A new DDoS technique named 'HTTP/2 Rapid Reset' has been actively exploited as a zero-day since August, breaking all previous records in magnitude.
A new DDoS technique named 'HTTP/2 Rapid Reset' has been actively exploited as a zero-day since August, breaking all previous records in magnitude.
The announcement of the zero-day technique is part of a coordinated announcement made today by Amazon Web Services, Cloudflare, and Google, which reported mitigating attacks reaching 155 million requests per second (Amazon), 201 million requests per second (Cloudflare), and a record-breaking 398 million requests per second (Google).
An attack affecting layer seven was detected in late August 2023, the companies said in a coordinated disclosure. The cumulative susceptibility to this attack has been identified as CVE-2023-44487, with a CVSS score of 7.5 out of 10.

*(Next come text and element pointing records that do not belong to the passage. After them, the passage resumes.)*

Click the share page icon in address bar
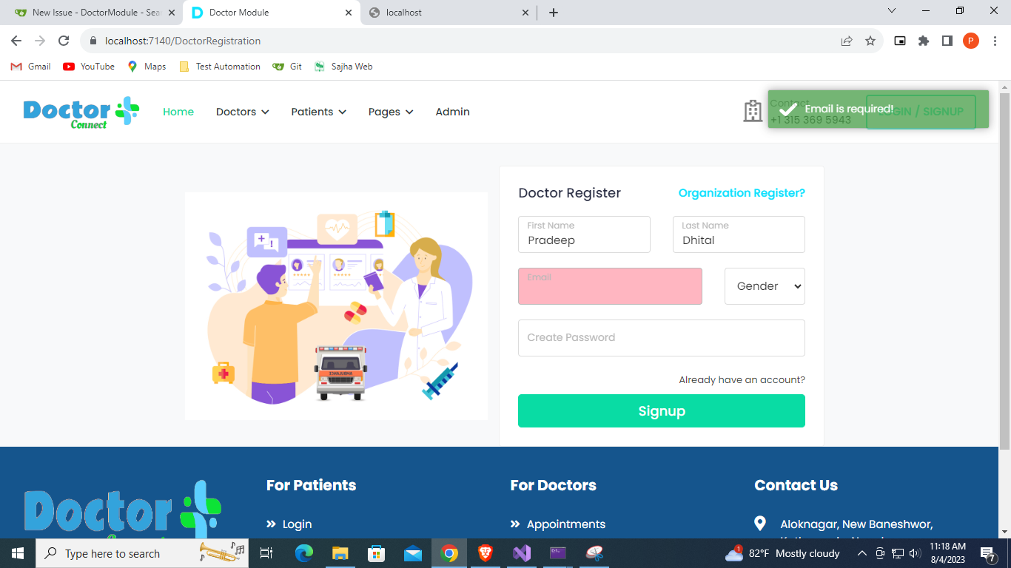This screenshot has width=1011, height=568. [x=847, y=41]
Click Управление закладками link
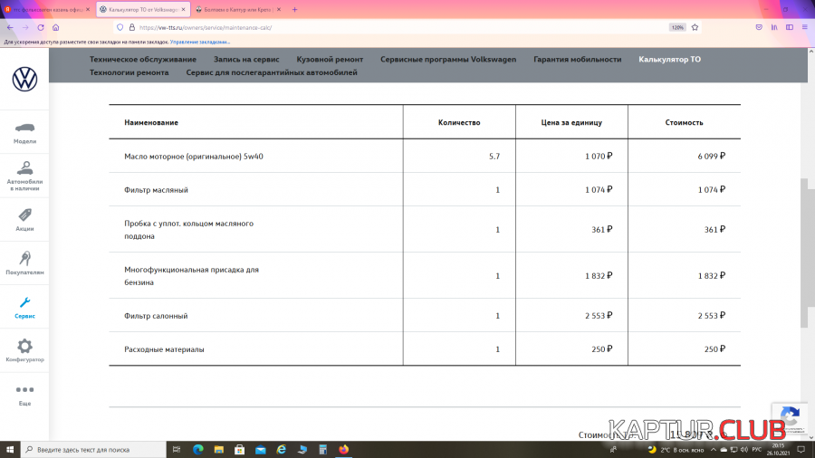Viewport: 815px width, 458px height. (x=200, y=42)
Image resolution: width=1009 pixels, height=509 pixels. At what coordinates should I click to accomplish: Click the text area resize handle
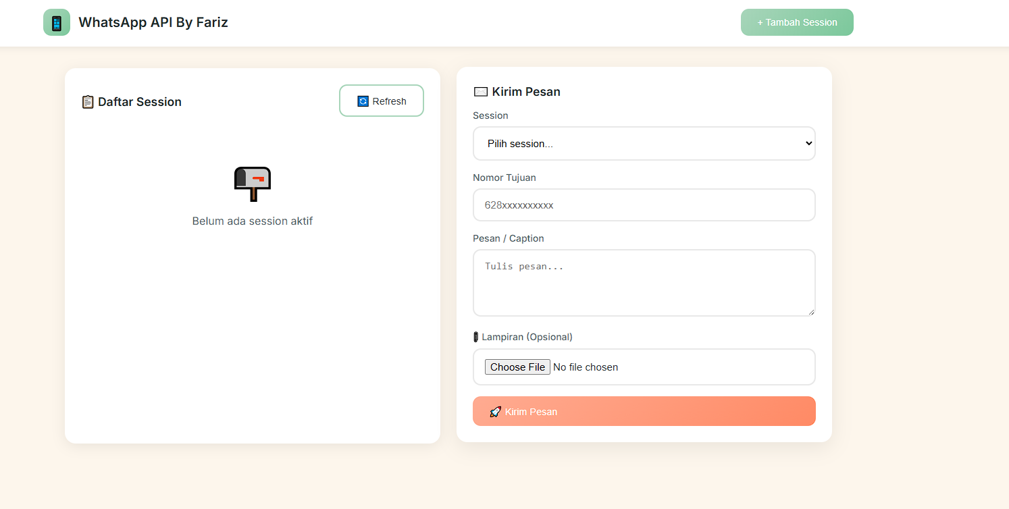811,312
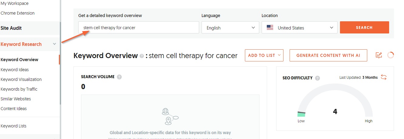Open the Location dropdown showing United States
Viewport: 404px width, 139px height.
(300, 27)
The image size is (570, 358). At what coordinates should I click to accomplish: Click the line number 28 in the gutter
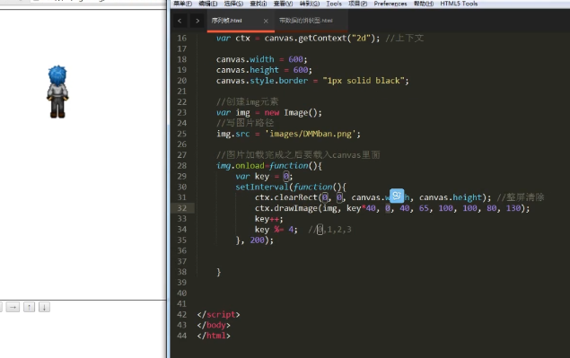tap(181, 166)
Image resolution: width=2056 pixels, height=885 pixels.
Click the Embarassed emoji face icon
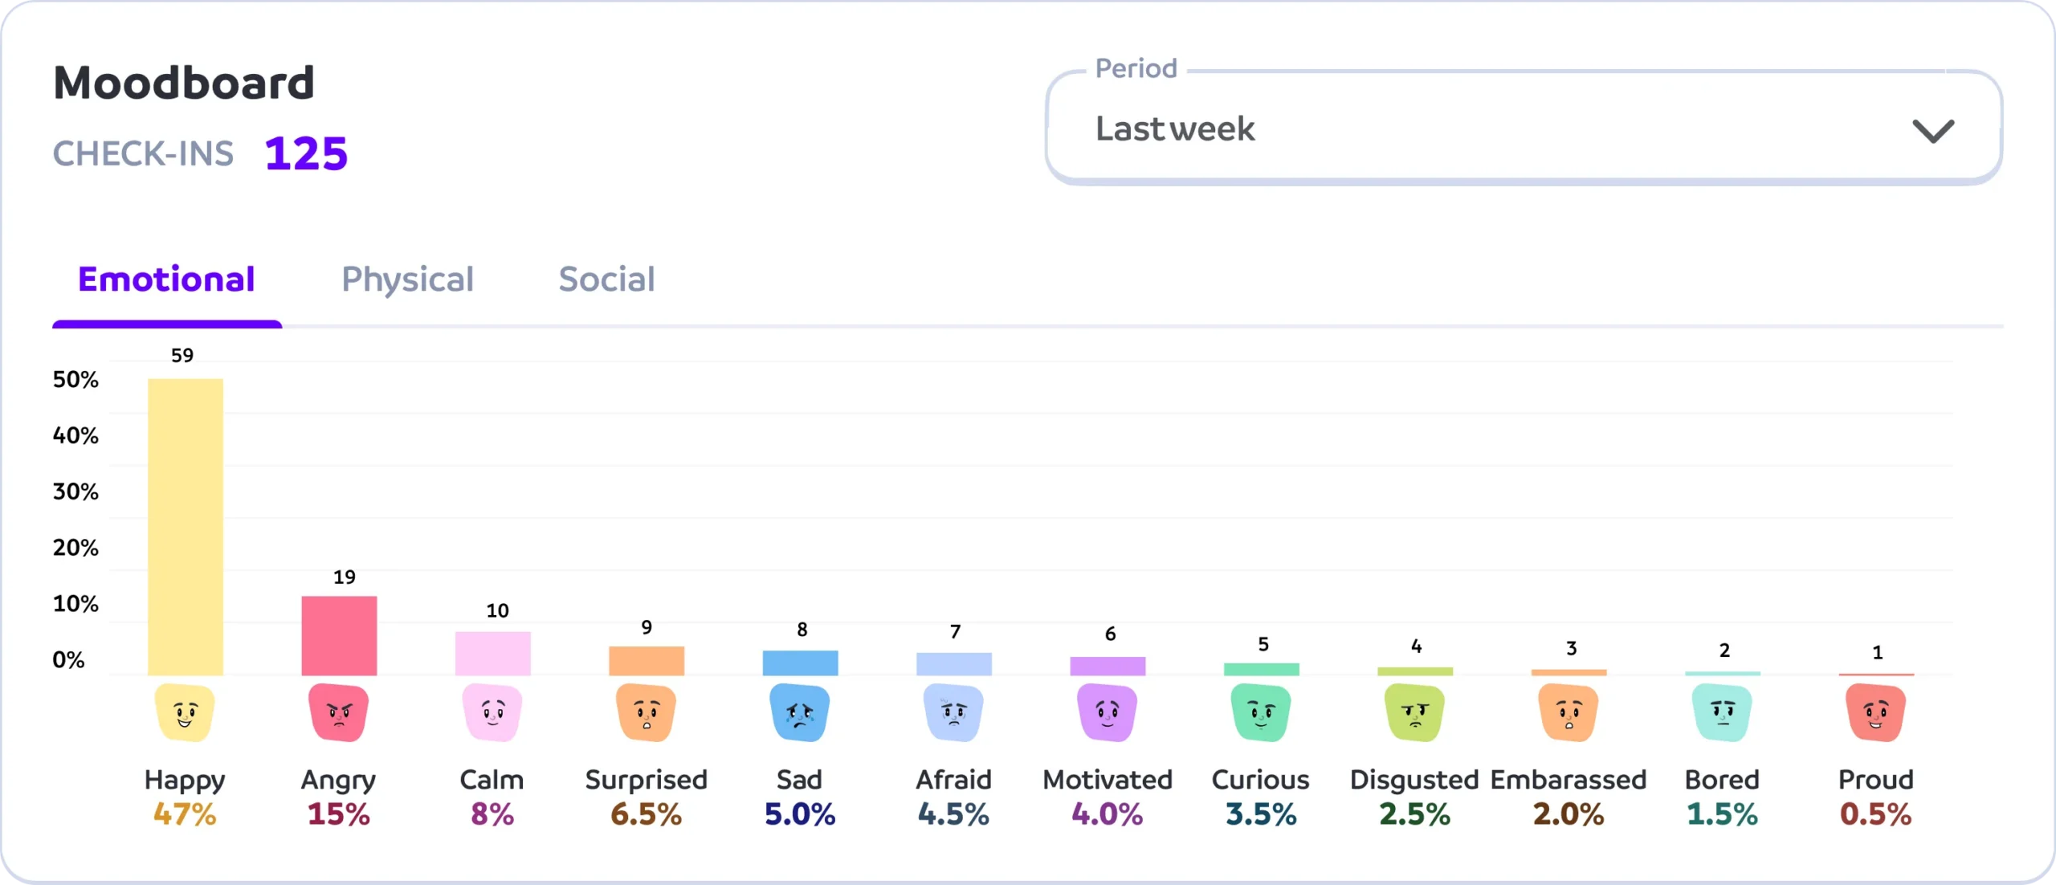point(1569,712)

The size of the attack mitigated by Cloudflare is three times that of its previous record, from February 2023 (71 million RPs), and it is alarming that this was achieved by a relatively small botnet consisting of 20,000 machines.
Cloudflare believes that HTTP/2 Rapid Reset attacks will continue to break records as more threat actors deploy more expansive botnets and employ this new attack method.

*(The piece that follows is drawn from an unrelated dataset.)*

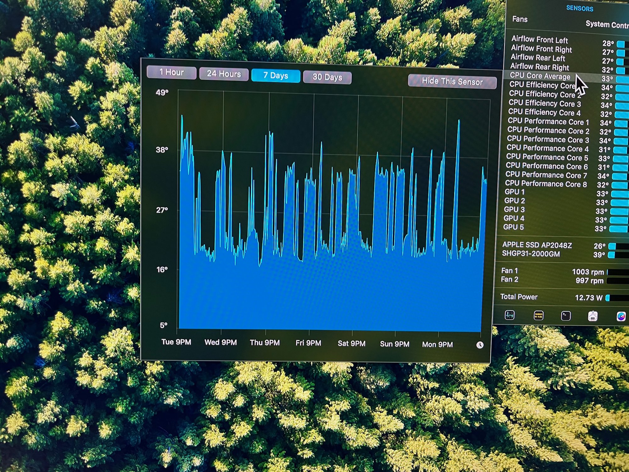Select the Fans tab in the Sensors panel

520,19
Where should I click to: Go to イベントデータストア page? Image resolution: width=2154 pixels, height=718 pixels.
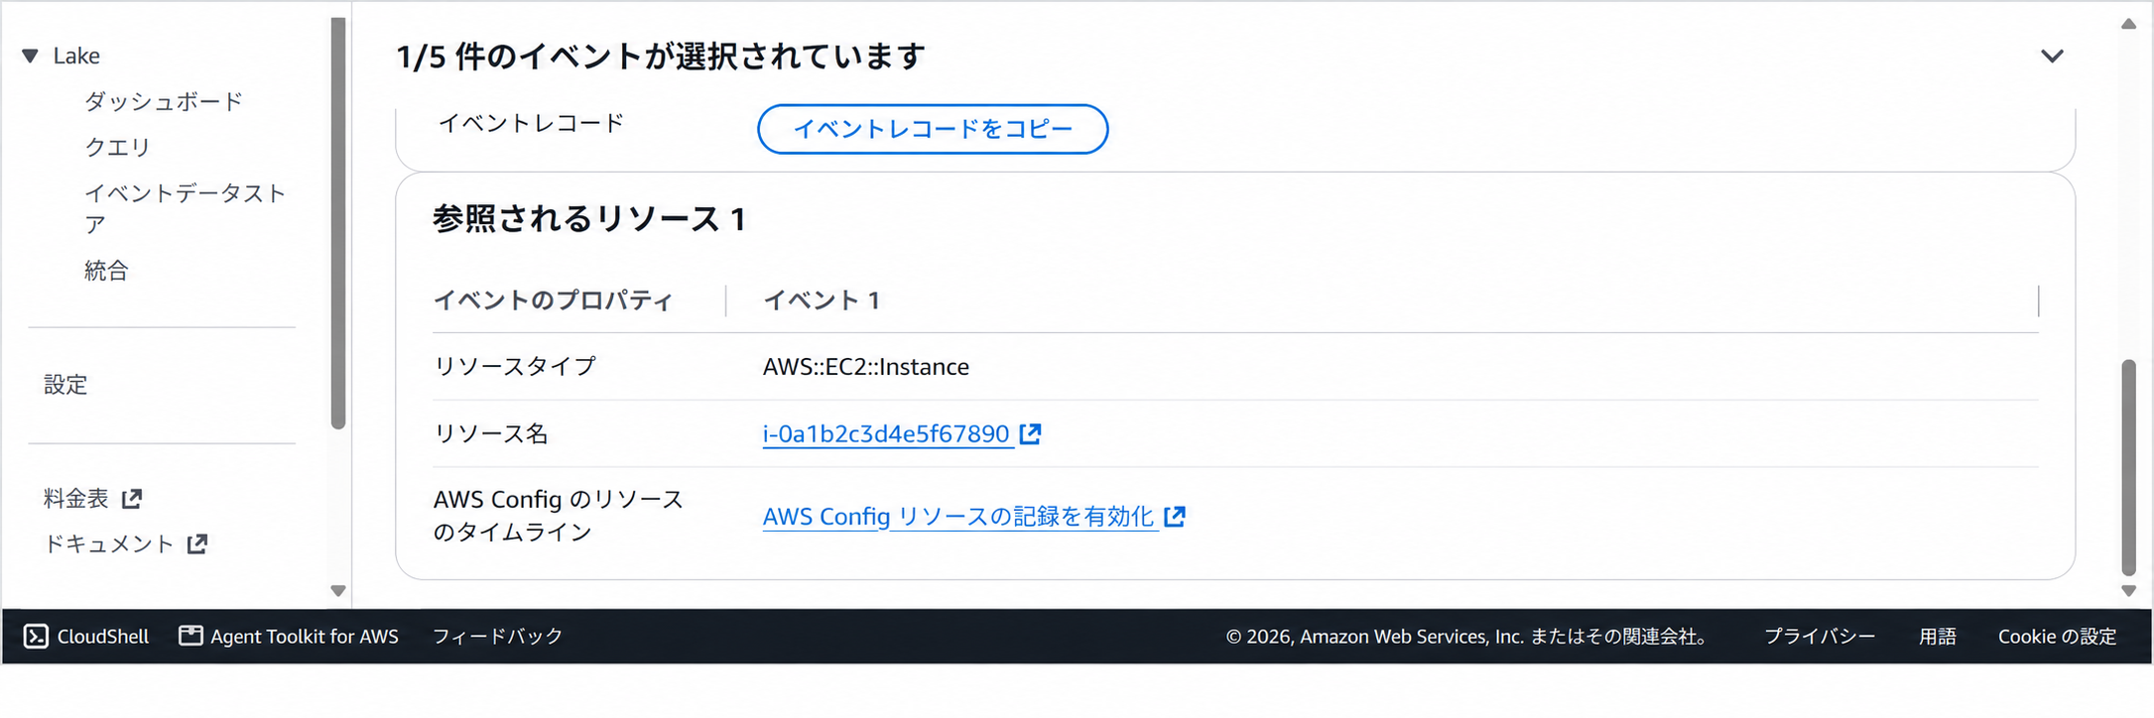click(186, 208)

The HTTP/2 Rapid Reset vulnerability is a zero-day flaw found in the HTTP/2 protocol, which can be exploited to launch DDoS attacks. HTTP/2 multiplexes requests over a single TCP connection, resulting in concurrent streams.
The attacker continuously sends and cancels requests by exploiting HTTP/2's stream cancellation feature, overwhelming the target server/application and imposing a DoS condition.
To prevent DoS attacks, HTTP/2 features a safeguard in the form of a parameter that limits the number of concurrently active streams; however, this is not always effective. Protocol developers introduced a more efficient method called "request cancellation," which does not destroy the entire connection but can be abused.
Since August, malicious actors have abused this feature by sending a flood of HTTP/2 requests and resets (RST_Stream frames) to a server, asking it to process each of these requests and perform rapid resets, overriding the server's capacity to handle new requests. In Google's post on the issue, it is noted that the protocol does not require the client and server to coordinate cancellations, as the client can cancel unilaterally.
The client may also assume that the cancellation will take effect when the server receives the RST_STREAM frame before any other data from the TCP connection is processed.
Cloudflare's clients have reported an increase of 502 error reports due to these attacks.
A system called IP Jail, which Cloudflare has expanded to cover its entire infrastructure, eventually mitigated these attacks.
According to Amazon, dozens of these attacks have been mitigated without giving any information regarding their impact. However, Amazon emphasizes that customer service availability has not been affected.
The three firms conclude that the best way to combat HTTP/2 Rapid Reset attacks is to use all available HTTP flood protection tools and bolster their DDoS resilience with multifaceted mitigation measures.
In light of the fact that this tactic abuses the HTTP/2 protocol, there is currently no general solution that prevents attackers from employing this type of DDoS attack.